::: MATERIAL SUPPLIED
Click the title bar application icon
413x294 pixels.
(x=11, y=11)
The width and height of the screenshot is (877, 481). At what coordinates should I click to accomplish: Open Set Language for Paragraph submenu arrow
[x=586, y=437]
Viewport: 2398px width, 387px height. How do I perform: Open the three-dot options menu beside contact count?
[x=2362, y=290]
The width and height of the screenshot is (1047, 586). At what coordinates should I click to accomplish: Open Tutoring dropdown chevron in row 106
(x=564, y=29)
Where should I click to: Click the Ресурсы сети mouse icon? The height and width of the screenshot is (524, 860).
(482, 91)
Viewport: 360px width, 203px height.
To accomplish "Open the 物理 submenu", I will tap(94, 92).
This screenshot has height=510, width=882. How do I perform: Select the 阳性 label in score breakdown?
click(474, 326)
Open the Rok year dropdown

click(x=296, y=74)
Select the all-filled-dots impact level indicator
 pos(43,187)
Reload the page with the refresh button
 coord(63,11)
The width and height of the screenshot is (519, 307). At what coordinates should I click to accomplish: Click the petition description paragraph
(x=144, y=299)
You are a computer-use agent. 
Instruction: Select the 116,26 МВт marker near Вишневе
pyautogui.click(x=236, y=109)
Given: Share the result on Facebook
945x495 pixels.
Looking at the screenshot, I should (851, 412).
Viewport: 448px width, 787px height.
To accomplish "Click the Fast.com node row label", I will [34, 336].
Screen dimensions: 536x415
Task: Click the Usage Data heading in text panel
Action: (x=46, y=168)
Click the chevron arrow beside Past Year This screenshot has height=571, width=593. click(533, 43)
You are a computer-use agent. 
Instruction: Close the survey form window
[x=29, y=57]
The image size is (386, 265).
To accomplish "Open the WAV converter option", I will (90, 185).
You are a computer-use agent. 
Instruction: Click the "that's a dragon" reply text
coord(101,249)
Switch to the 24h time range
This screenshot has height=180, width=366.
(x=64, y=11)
::::::
From the line that contains "Click the chevron" through the final line of the material, copy every line exactly, including both ends.

Click the chevron arrow beside Past Year This screenshot has height=571, width=593. click(533, 43)
You are a computer-use agent. 
Instruction: Close the survey form window
[x=29, y=57]
The image size is (386, 265).
To accomplish "Open the WAV converter option", I will (90, 185).
You are a computer-use agent. 
Instruction: Click the "that's a dragon" reply text
coord(101,249)
Switch to the 24h time range
This screenshot has height=180, width=366.
(x=64, y=11)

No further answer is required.